Post  Jeremy on Thu Apr 10, 2014 10:31 am

Yvonne Graubaek wrote:Hi Jeremy

You can also use a even more flat little wooden plate for the kusamono...not a natural shaped, as this is what you already used for the tree..not a round, as both pots are round, but a Square, this is a shape not already used in our installation.

Again would I now prefer a Square pot for the kusamono, and this could be standing on a oval thin plate.

Kind regards Yvonne
Thank you again Yvonne,
Your suggestions are most interesting and having done further research seem obvious now. Smile 

My personal approach for the journey  I am on relies on"stealing" the knowledge for many sources and using it within my practices. Taking what is of interest and further refines my taste, eye and pleasure.
My installations are not to everyone's taste, we all have different levels of appreciation, they are a moment in time that is true to me, my feelings and ideas. I only have one real guide and that is me. It is important to me my work is honest and reflects my appreciation, my taste and I understand as much as I can, not just blindly following a master, or what has come before, without a real understanding of why. I feel in this way an authentic expression is achieved. It to my mind is a revival of the best qualities of the past with my postmodern sensibilities. Scary thought. pale 

As a practicing artist, I look for inspiration form many sources and my own culture reflects within these works.
You mentioned in an earlier post, "guideline or an aesthetic, yes and no" Could you expand as I do not understand. Surely we all have some kind of stick to measure against? What ever you call it, I think naturally our own culture, experiences and personal preference must play a part in our level of appreciation.

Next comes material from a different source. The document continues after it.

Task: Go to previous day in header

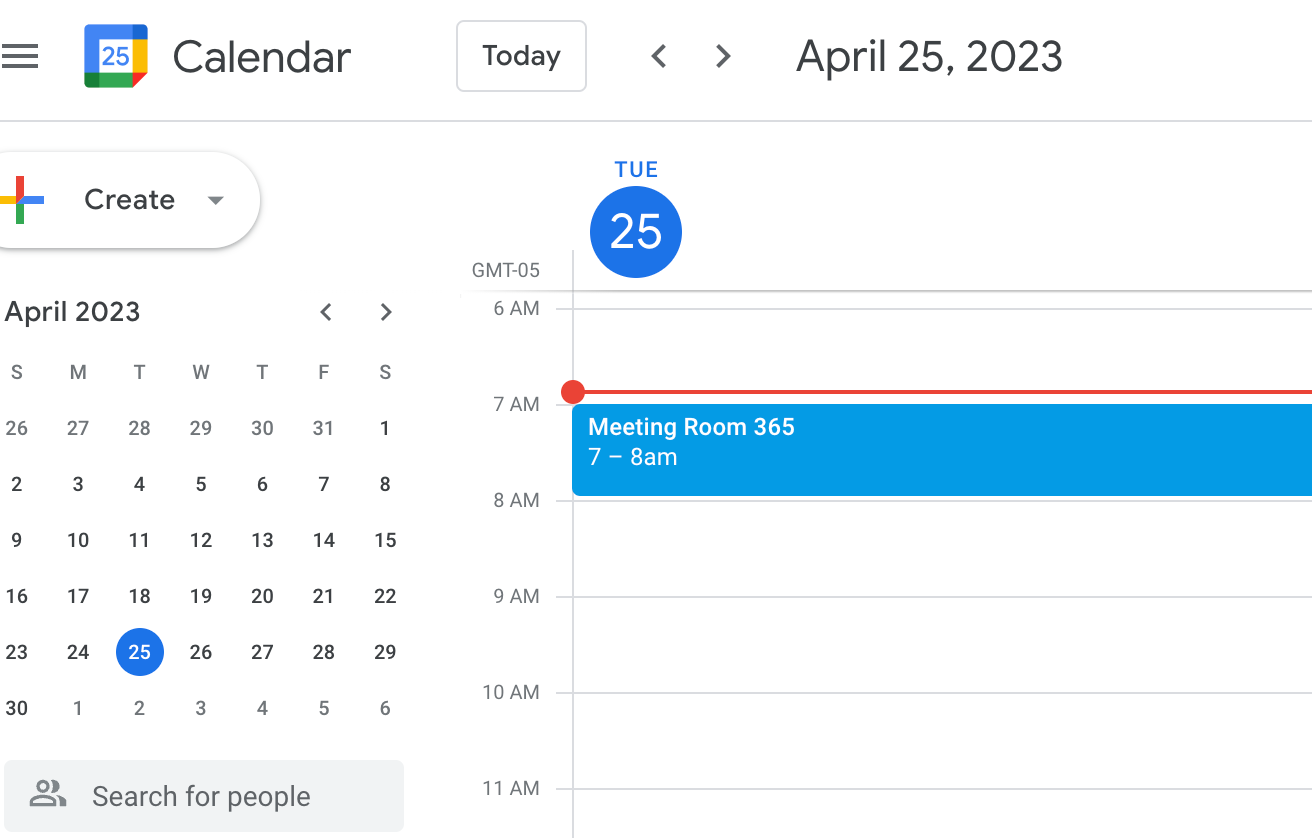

I will in the future add the height and shape of stand into my thought processes. (I have in the past, but the refinement of the shape and height is an improvement, thank you.) To my mind, this is not just a Japanese concept, but a global one, where thing have a order of importance denoted by the position they command, (never being allowed to stand in the presents of a king, a raised dia for the most important person in the room, the high table, etc.).
I used the accent stand as it was the only one that I owned and I felt worked. I did try a few.
The accent pot is in fact not round, but a rustic free form and is not at all the same shape as the blackthorn pot. The picture is a little deceiving  I will be on the lookout for a few small thin slabs of varying shapes.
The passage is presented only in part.